Trotz zahlreicher konjunktureller Warnungen kann Baden-Württemberg für das laufende Jahr vorerst mit höheren Steuereinnahmen rechnen. Das ergab die Herbststeuerschätzung für das Land. Im Vergleich zum Haushalt 2018/2019 (Stand: Nachtrag) rechnen die Experten mit einem Plus von rund 96 Millionen Euro für 2019 (insgesamt 30,38 Milliarden Euro). Hauptgrund für die positive Entwicklung ist, dass Baden-Württemberg rund 590 Millionen Euro weniger in den Länderfinanzausgleich einzahlen muss als erwartet.

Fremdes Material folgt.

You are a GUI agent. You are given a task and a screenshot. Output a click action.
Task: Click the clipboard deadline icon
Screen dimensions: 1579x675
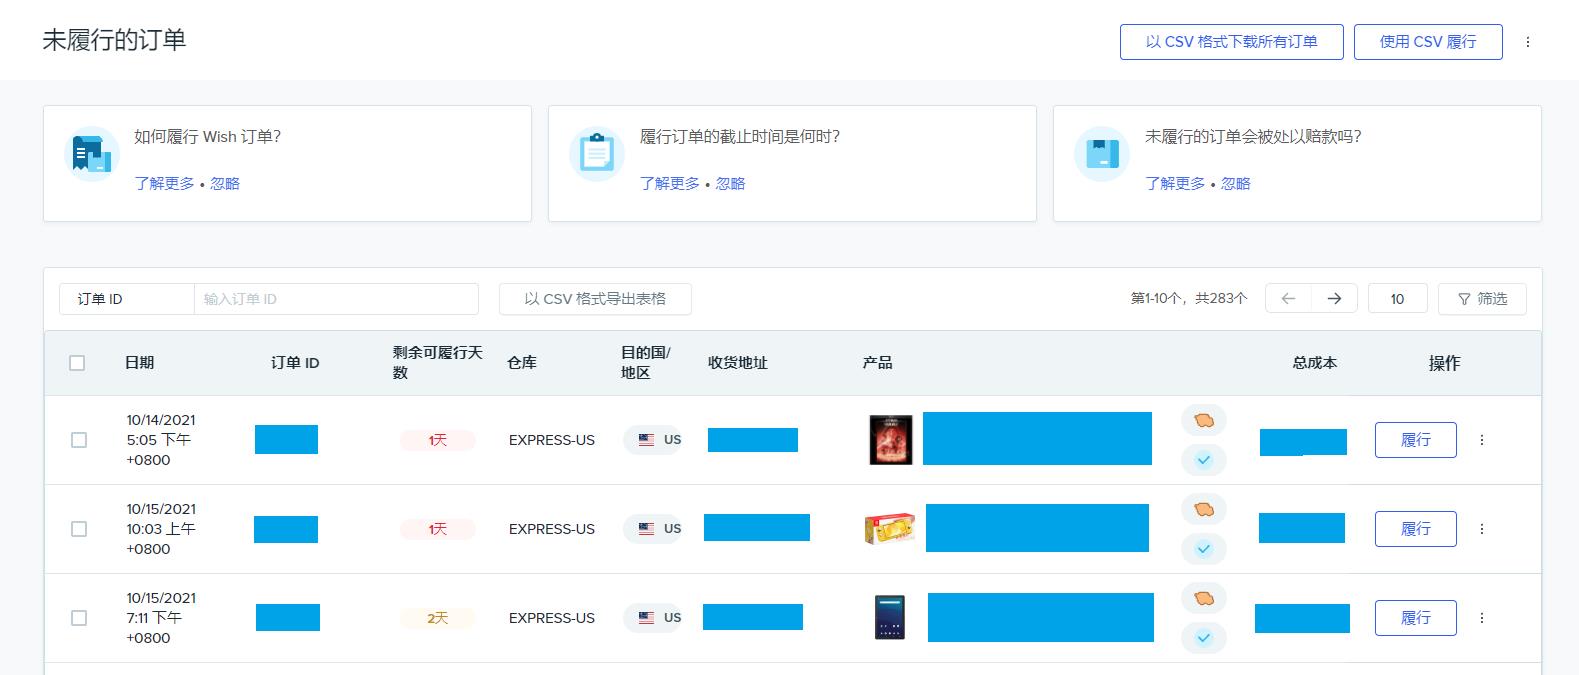[x=597, y=155]
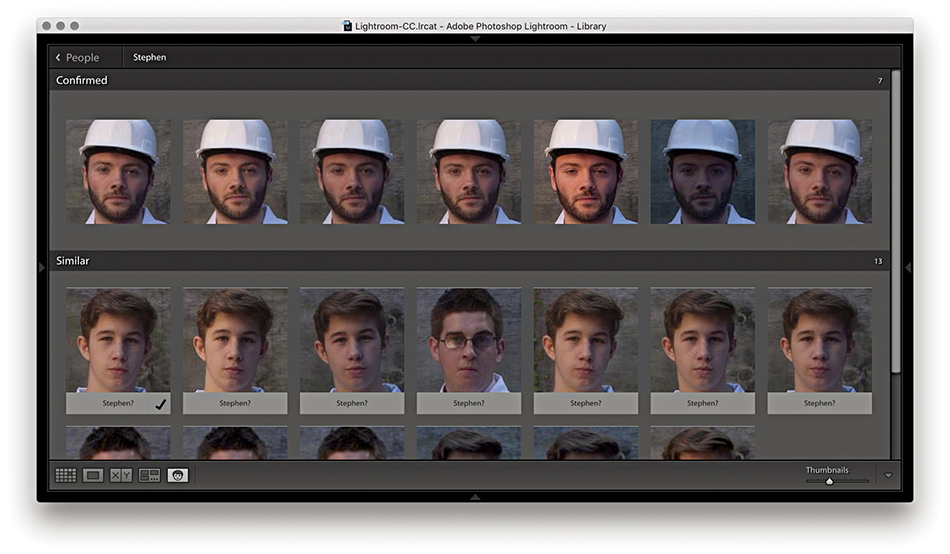
Task: Show the bottom filmstrip panel arrow
Action: 475,496
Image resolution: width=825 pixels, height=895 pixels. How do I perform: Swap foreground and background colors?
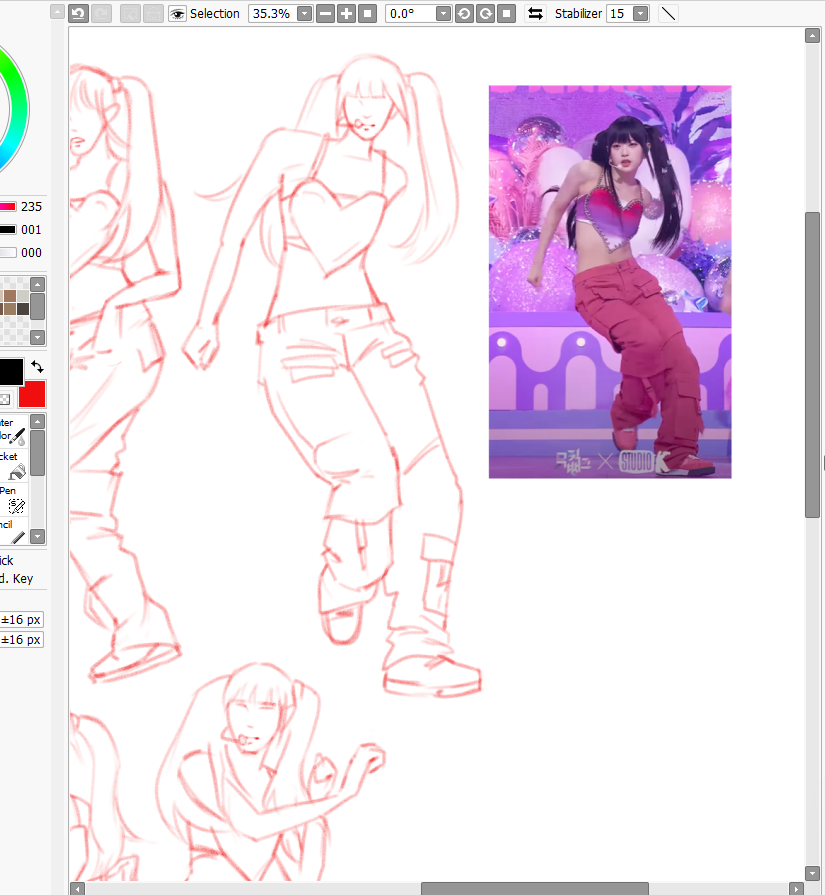(x=37, y=366)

2020 wird die bundesweite Entwicklung der Konjunktur etwas verhaltener prognostiziert. Das wirkt sich auf die Steuereinnahmen in Baden-Württemberg aus. Im Vergleich zur Steuerschätzung vom Mai 2019 ist für die Jahre 2020 und 2021 zwar von höheren Einnahmen auszugehen: 2020 liegen sie um 482 Millionen Euro höher, 2021 um 487 Millionen Euro (Steuereinnahmen (netto) insgesamt 31,31 Milliarden Euro und 32,23 Milliarden Euro). Doch im Vergleich zur Steuerschätzung vom Herbst 2018 liegen die prognostizierten Einnahmen noch immer 121 und 119 Millionen Euro niedriger. „Das sind gute Nachrichten für Baden-Württemberg, ein Teil des bisher prognostizierten Rückgangs scheint wieder ausgeglichen zu sein”, sagte Finanzministerin Edith Sitzmann.
Im Mai hatte das Land noch davon ausgehen müssen, dass die Einnahmen 2020 und 2021 um 603 und 606 Millionen Euro unter der vorangegangenen Schätzung liegt. Dieser erwartete Rückgang ist auch im Regierungsentwurf für den Doppelhaushalt 2020 und 2021 so berücksichtigt.
Die Stimmung in immer mehr Unternehmen, vor allem im Automobilsektor und Maschinenbau, sei derzeit angespannt. Nach wie vor beherrschten vor allem unwägbare Risiken die Lage in den Unternehmen. „Die Steuerschätzung zeigt zwar die Sorge und die Unsicherheit in den Unternehmen um den Brexit oder den Handelskonflikt zwischen den USA und China. Sie kann aber nicht vorhersagen, wie sich diese Risiken konkret auswirken und was das für die Steuereinnahmen bedeutet“, sagte Sitzmann. Das Land müsse deshalb besonders vorsichtig agieren, betonte sie: Baden-Württembergs Wirtschaft wachse mit seinem hohen industriellen Anteil in Aufschwungphasen zwar meist überdurchschnittlich. „Aber wir sind zugleich von internationalen Risiken schneller betroffen als andere Länder. Dafür müssen wir vorsorgen.“ Ab 2020 gelte außerdem die Schuldenbremse für Baden-Württemberg, die mehr Vorsorge verlange.
Die Ergebnisse der Steuerschätzung sollen noch am Montagabend (4. November) Eingang in Beratungen der Haushaltskommission der Koalition finden. Dabei geht es auch um die Frage, wie weit das Land sich für die bestehenden Risiken wappnen kann. „Ich empfehle dringend, im Haushalt spürbar für konjunkturelle Risiken vorzusorgen. Baden-Württemberg steht finanziell gut da und muss handlungsfähig bleiben, auch wenn es finanziell schlechter läuft“, sagte Sitzmann. „Gerade der Blick auf 2022 zeigt, dass wir vorsorglich nicht von einer kleinen Delle ausgehen sollten. Die Risiken sind groß“, betonte Sitzmann. 2022 ist mit einem Minus von rund 147 Millionen Euro im Vergleich zur Mittelfristigen Finanzplanung zu rechnen (Steuereinnahmen von rund 33,18 Milliarden Euro).
Für die 1101 Kommunen in Baden-Württemberg ändert sich mit der neuen Steuerschätzung wenig. Sie müssen 2019 mit rund 11 Millionen Euro weniger rechnen. 2020 werden rund 4 Millionen Euro Mindereinnahmen geschätzt, 2021 soll das Minus sich auf 42 Millionen Euro belaufen.